The San Francisco 49ers announced they signed Seymour from the rival Seattle Seahawks' practice squad to a three-year contract as insurance at the left guard position.
NEW YORK — Evan Lysacek woke up every morning praying this would be the day the excruciating pain in his left hip — "like you're being electrocuted" — would subside. And every day when he stepped on the ice, the searing throb of pain reminded him that passion alone can't fuel a dream.
The reigning Olympic figure skating champion announced Tuesday that a torn labrum in his left hip will keep him from competing in Sochi.
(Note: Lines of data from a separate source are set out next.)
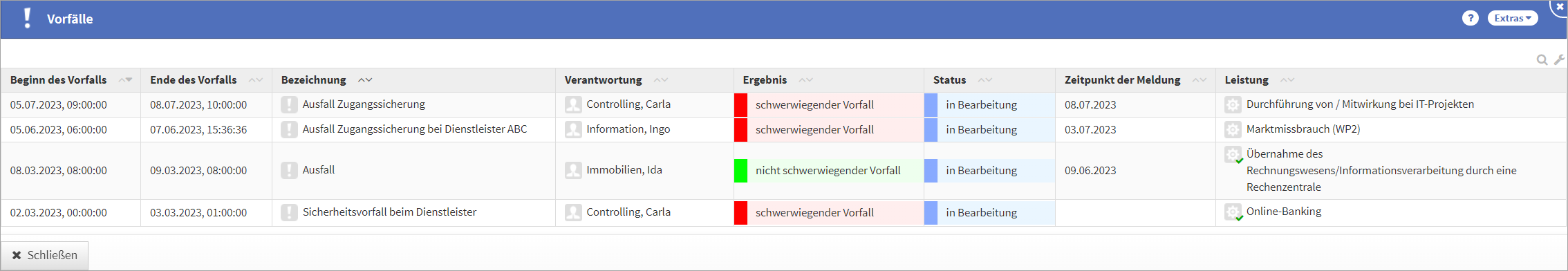Click person icon beside Information, Ingo
This screenshot has width=1568, height=271.
(573, 130)
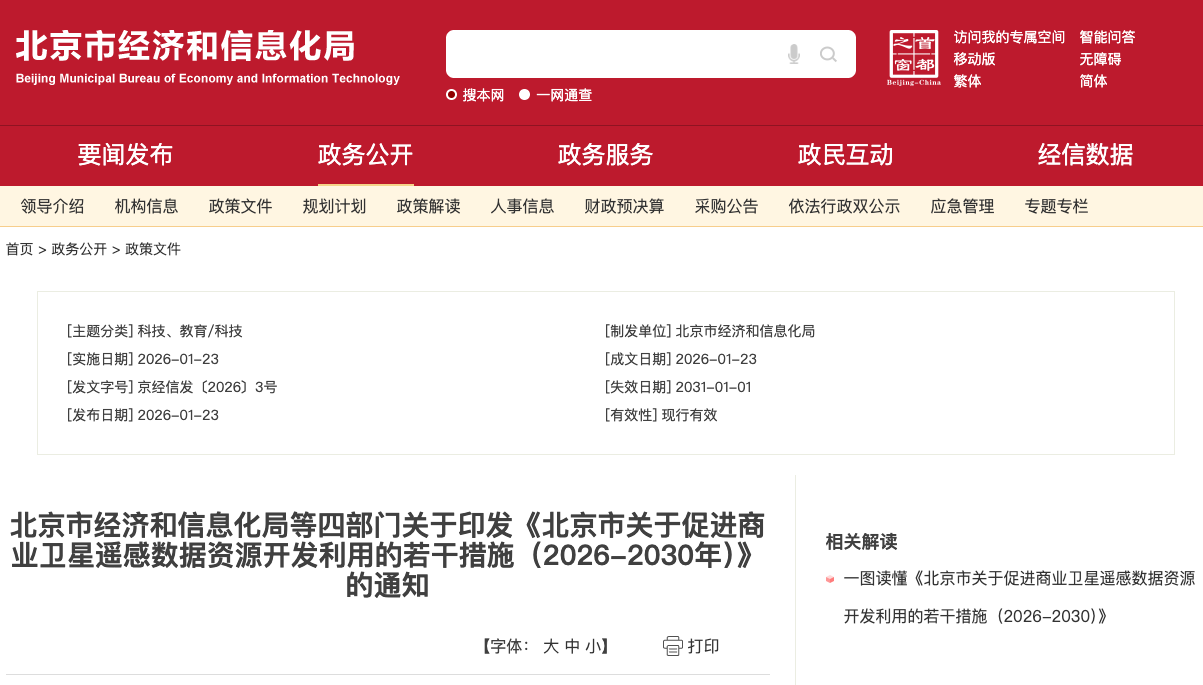Click the 首页 breadcrumb link
This screenshot has height=685, width=1203.
tap(19, 249)
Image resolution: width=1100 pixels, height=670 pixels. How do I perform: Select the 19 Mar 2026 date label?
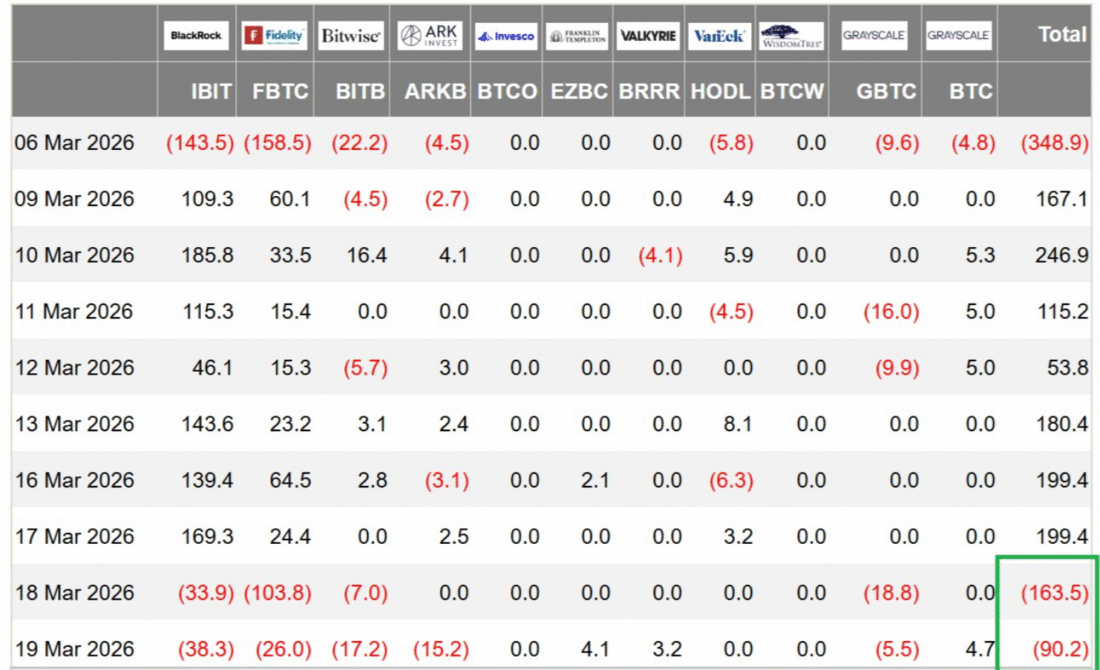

After two months of aggressive treatment, doctors told Lysacek last week the injury was not going to improve and he was risking permanent damage if he kept training.
Lysacek said he will have to take time off the ice for the injury to completely heal, and surgery remains a possibility.
LAUSANNE, Switzerland — IOC President Thomas Bach said Russia will set up public protest zones in Sochi during the Winter Olympics, a move unlikely to defuse criticism of the country's human rights record and a recent law banning gay "propaganda."
With the opening ceremony less than two months away, Bach said Sochi organizers notified him of the decision during their report to the International Olympic Committee executive board.
Bach, chairing his first board meeting since being elected president in September, said the Russians would establish specially designated zones for "people who want to express their opinion or want to demonstrate for or against something."
UNITED NATIONS — Former professional basketball player Jason Collins and tennis great Martina Navratilova urged world sports bodies like the International Olympic Committee and FIFA to take gay rights into consideration when awarding major sporting events.
The two openly gay athletes spoke at a special United Nations event celebrating International Human Rights Day.
They focused in part on the upcoming Winter Olympics in Russia, which passed a law this summer banning homosexual "propaganda." The law has drawn international condemnation and sparked calls for a boycott, though no nations have threatened to pull their athletes.
LAUSANNE, Switzerland — Indian athletes have been cleared to compete in the Winter Games in Sochi after the country complied with the IOC's ethics rules and avoided becoming the first country expelled from the Olympics in more than 40 years.
Still to be determined is whether the few Indian athletes who have qualified for Sochi compete for their country or under the Olympic flag.
The International Olympic Committee gave a reprieve to India's suspended national Olympic body after a long impasse that had threatened to lead to the expulsion of the world's second-most populous nation.
The move came two days after the Indian Olympic Association amended its constitution to bar any officials charged with a crime from running for election, as demanded by the IOC.